APG also requests clarification regarding CMS’s proposal to replace the existing requirement that practice and utilization management guidelines be based on reasonable medical evidence or a consensus of health care professionals in the particular field. CMS proposes instead a requirement that utilization management guidelines be based on current widely used treatment guidelines or clinical literature. However, health care is an ever-expanding field with novel therapeutics and other complex treatments introduced on a frequent basis, often before clinical literature and treatment guidelines have time to catch up with the evolving science and incorporate it. The language of CMS’s proposal appears to overlook this well-recognized time lag in the medical literature. MA plans would benefit from greater clarity around the development and application of practice and utilization management guidelines for novel therapeutics that lack established treatment guidelines or clinical literature.

As a result, APG also asks that CMS provide greater clarity about, or an exception to, the proposed requirement that utilization management guidelines be based on current widely used treatment guidelines or clinical literature in the case of novel therapeutics that lack these sources.

APG also has concerns about CMS’s proposal to require MA plans to provide a publicly accessible summary of evidence that was considered during the development of the internal coverage criteria, including a list of evidence sources and an explanation of the rationale that supports the adoption. Although the goal of fostering greater transparency to patients, providers, and others is laudable, it seems highly unlikely that a publicly posted document prepared in 16 hours or less, and that summarizes all of an MA plan’s internal coverage criteria developed during the year, would be sufficiently reader-friendly or helpful for beneficiaries or clinicians.   If CMS’s goal is to increase transparency without unduly increasing administrative burden, then APG suggests that CMS modify this proposal or provider greater clarity to MA plans about what types of documentation would satisfy these requirements.
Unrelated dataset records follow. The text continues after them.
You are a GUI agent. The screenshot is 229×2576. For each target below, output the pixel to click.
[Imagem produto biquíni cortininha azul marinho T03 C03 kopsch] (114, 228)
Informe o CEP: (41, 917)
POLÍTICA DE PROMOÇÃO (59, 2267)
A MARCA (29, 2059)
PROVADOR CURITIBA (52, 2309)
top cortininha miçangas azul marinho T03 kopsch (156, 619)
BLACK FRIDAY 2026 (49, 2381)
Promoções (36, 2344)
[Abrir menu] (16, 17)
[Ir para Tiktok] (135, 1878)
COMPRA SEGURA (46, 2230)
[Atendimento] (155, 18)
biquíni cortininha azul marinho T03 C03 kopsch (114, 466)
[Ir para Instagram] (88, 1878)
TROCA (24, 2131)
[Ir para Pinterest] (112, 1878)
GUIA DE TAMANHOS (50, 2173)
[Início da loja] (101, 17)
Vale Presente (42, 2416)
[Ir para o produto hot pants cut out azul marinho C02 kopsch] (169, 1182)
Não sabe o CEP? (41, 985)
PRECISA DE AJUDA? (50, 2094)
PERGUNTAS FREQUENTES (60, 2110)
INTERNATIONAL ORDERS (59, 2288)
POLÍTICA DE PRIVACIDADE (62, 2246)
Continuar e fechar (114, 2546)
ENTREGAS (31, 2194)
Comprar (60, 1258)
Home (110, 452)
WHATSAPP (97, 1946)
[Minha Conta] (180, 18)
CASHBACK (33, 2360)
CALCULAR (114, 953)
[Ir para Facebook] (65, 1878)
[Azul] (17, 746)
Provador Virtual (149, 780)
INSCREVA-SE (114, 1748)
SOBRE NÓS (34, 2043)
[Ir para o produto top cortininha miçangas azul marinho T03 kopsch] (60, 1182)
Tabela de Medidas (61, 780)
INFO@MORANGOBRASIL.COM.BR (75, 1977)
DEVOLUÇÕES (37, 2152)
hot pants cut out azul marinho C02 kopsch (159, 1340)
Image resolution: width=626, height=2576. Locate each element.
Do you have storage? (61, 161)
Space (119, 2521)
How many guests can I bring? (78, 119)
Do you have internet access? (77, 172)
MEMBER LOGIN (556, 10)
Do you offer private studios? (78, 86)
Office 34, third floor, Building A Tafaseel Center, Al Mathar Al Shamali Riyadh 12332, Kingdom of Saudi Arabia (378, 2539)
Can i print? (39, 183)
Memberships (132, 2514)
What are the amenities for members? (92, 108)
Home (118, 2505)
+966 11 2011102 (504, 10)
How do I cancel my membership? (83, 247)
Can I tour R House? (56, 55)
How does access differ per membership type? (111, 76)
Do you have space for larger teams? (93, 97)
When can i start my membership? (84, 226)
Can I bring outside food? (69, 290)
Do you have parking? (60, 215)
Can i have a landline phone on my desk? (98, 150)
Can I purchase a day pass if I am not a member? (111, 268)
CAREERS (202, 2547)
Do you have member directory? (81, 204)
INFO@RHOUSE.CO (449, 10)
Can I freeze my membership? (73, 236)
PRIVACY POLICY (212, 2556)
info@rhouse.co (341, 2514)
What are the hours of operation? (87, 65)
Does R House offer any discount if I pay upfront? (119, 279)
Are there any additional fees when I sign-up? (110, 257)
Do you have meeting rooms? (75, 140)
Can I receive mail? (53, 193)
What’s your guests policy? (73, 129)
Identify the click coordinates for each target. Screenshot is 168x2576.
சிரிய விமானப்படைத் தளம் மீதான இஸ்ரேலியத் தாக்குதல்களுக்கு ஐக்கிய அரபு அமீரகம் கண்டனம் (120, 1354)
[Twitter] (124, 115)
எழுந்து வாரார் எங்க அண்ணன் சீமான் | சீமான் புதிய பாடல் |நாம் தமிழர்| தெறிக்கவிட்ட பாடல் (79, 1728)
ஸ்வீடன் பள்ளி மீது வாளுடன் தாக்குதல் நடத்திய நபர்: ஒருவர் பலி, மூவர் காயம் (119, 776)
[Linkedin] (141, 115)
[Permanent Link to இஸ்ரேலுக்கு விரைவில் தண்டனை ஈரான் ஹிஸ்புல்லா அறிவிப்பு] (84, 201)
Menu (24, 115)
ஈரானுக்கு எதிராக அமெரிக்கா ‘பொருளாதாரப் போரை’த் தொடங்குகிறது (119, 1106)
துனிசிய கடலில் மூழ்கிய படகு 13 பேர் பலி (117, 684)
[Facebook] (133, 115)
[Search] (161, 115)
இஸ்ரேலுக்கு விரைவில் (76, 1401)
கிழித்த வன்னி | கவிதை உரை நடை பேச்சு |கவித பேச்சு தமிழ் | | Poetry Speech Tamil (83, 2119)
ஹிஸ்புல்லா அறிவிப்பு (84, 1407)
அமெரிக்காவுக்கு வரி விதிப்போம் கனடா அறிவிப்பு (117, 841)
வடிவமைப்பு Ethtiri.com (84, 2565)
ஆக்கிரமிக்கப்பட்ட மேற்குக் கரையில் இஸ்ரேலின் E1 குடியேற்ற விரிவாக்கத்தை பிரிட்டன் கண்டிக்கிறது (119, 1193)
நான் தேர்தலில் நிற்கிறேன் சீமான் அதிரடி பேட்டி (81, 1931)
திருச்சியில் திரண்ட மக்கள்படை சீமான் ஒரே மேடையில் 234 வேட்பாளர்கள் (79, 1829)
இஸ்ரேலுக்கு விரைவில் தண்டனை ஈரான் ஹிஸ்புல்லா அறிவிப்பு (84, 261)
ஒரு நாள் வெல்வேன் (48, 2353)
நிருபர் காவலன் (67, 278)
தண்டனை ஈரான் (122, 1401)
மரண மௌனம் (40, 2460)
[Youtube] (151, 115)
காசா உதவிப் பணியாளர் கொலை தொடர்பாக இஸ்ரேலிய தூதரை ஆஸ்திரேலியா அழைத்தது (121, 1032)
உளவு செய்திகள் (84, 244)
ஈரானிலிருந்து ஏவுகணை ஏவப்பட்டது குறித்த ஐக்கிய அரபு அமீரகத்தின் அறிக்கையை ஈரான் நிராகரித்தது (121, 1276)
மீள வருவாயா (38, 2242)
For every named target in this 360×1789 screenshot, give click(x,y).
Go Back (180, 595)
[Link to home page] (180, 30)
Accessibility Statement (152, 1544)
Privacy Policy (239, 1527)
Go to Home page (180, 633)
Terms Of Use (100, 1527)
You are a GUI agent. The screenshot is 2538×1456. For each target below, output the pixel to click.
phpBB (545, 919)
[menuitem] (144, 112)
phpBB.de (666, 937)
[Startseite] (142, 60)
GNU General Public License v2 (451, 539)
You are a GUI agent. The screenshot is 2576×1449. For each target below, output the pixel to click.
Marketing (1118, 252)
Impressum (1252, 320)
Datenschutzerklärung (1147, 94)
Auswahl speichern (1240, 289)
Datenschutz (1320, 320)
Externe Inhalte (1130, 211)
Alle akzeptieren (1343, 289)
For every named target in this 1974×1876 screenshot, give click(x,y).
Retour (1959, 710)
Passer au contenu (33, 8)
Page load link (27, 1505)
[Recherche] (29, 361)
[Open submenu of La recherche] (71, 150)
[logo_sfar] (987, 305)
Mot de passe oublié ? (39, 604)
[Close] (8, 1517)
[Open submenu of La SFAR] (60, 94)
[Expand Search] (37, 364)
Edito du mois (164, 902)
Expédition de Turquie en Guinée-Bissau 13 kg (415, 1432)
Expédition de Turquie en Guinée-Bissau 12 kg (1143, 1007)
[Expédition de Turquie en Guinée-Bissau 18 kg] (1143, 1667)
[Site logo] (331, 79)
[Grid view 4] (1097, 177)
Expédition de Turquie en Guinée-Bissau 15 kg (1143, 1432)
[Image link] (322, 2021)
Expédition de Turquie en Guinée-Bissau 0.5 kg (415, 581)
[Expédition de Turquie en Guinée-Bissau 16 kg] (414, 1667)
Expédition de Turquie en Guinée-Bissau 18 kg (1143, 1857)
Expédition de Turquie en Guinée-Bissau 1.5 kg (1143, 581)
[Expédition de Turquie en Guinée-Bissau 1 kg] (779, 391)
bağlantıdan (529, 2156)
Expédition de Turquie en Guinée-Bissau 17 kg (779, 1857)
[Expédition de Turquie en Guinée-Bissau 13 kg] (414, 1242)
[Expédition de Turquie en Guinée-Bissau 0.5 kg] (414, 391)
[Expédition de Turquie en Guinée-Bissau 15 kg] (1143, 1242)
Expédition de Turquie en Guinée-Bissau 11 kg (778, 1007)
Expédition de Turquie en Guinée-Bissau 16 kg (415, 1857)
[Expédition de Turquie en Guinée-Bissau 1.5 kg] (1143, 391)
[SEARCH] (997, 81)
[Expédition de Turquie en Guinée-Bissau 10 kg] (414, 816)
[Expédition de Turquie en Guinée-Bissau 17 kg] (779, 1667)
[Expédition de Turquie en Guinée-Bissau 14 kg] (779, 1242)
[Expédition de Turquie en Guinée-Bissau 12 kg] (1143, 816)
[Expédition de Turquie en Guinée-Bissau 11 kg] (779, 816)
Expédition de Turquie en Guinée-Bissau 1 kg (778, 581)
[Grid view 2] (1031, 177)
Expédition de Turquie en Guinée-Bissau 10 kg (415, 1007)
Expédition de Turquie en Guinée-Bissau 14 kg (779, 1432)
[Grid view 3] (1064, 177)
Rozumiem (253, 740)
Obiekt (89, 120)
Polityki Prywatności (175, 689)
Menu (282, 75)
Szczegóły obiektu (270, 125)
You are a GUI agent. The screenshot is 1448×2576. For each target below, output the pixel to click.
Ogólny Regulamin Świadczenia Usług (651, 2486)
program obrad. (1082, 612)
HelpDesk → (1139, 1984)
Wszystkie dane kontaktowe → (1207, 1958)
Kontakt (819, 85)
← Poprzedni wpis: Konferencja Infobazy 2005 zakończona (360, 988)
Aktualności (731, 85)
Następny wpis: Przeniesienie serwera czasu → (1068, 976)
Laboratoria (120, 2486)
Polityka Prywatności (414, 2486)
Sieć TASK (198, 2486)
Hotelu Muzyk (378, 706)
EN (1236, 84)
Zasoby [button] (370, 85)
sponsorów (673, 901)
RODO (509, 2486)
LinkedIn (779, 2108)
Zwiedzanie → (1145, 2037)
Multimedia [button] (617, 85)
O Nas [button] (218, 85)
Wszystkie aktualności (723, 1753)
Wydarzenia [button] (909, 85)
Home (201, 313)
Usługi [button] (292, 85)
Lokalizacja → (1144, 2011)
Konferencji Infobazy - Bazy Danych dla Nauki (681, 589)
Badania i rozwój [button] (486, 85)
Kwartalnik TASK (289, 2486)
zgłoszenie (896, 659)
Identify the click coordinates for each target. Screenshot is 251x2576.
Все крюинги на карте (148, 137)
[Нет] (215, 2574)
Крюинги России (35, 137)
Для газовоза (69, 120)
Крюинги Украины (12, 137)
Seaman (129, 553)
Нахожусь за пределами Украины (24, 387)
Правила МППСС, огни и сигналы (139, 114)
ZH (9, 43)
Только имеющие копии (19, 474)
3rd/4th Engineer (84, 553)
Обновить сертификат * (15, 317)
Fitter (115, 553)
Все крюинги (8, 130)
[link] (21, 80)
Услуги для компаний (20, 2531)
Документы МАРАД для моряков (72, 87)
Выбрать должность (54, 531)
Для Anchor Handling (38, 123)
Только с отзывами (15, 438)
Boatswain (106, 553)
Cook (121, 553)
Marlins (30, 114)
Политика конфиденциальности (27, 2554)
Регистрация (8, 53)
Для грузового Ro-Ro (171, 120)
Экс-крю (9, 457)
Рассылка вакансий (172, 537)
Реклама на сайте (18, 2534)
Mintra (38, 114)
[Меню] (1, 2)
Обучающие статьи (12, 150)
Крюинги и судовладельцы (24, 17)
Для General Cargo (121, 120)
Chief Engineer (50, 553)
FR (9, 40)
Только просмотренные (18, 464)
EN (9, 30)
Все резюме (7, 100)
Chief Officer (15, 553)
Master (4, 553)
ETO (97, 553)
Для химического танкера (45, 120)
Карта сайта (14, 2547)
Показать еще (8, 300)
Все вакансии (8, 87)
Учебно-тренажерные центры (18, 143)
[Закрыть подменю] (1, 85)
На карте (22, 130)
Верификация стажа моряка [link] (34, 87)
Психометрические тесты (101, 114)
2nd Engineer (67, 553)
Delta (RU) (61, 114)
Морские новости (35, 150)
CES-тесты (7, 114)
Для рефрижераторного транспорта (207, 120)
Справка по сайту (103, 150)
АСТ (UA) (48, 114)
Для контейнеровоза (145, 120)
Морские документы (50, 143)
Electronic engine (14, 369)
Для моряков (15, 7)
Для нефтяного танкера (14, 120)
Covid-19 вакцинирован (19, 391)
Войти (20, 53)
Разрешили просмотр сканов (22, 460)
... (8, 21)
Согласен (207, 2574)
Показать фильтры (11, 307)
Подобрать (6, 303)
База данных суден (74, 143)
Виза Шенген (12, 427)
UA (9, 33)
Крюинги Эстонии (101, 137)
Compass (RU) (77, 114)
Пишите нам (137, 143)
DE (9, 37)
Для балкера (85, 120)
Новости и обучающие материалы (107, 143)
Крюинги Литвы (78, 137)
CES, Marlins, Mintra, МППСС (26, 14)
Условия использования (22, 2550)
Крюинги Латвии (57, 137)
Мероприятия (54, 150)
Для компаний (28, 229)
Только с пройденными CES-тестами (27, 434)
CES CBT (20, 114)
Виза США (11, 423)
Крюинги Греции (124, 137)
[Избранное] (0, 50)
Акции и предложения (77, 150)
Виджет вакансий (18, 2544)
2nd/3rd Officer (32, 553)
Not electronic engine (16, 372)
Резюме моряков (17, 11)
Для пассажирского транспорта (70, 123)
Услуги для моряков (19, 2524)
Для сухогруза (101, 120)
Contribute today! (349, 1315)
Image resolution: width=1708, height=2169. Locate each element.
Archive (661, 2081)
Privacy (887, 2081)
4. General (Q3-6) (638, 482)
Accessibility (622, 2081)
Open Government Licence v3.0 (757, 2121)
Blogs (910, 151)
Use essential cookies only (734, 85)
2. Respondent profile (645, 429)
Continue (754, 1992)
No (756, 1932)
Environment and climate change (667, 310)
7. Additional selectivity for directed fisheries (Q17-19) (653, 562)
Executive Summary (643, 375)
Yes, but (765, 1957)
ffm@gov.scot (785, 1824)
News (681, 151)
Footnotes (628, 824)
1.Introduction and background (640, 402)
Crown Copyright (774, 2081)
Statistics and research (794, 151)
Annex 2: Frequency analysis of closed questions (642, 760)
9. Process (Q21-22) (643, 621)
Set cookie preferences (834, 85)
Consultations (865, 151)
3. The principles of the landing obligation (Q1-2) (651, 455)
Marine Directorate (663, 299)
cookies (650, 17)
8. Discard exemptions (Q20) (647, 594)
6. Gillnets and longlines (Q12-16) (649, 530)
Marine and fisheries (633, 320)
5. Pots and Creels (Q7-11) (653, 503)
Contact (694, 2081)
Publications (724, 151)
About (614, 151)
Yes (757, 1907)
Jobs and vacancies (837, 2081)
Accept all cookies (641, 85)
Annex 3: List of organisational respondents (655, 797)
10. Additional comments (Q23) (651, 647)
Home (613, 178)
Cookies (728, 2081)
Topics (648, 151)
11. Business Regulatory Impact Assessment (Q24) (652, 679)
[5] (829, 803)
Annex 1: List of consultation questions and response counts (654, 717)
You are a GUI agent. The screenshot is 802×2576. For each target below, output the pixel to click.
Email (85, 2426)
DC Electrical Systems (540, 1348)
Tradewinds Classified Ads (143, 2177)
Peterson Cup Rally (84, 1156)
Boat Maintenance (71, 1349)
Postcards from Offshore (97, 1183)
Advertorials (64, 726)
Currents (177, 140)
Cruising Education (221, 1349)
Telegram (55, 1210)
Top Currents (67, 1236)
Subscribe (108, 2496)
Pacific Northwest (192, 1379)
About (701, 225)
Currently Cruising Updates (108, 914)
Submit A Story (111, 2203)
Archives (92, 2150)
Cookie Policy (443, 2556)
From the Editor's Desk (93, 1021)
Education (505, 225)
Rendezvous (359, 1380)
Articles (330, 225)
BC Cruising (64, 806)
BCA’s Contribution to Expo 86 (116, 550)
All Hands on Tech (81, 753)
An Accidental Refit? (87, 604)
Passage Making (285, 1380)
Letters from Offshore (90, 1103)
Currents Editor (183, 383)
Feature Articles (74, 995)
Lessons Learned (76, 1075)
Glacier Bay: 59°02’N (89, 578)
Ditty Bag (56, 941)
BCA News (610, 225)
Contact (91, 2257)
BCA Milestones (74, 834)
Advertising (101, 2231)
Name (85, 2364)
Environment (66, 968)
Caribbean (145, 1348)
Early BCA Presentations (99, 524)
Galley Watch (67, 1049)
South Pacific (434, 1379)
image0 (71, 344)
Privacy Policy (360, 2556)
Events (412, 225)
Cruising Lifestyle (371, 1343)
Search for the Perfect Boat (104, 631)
Star Ratings Quality Program

CMS proposes changes to the Medicare Star Ratings quality program to encourage MA and Part D plans to improve care for enrollees with certain social risk factors. These changes include adding a health equity index (HEI) reward as a replacement for the current reward factor. CMS also proposes to reduce the weight of patient experience/complaints and access measures by half to further align with other CMS quality programs and the current CMS Quality Strategy. In addition, CMS proposes to remove guardrails (bi-directional caps that restrict upward and downward movement of a measure’s cut points compared to the prior year) when determining measure-specific-thresholds for non-Consumer Assessment of Healthcare Providers and Systems (CAHPS) measures; modify the Improvement Measure hold harmless policy; include an additional rule for the removal of Star Ratings measures; and remove the 60 percent rule that is part of the adjustment for extreme and uncontrollable circumstances.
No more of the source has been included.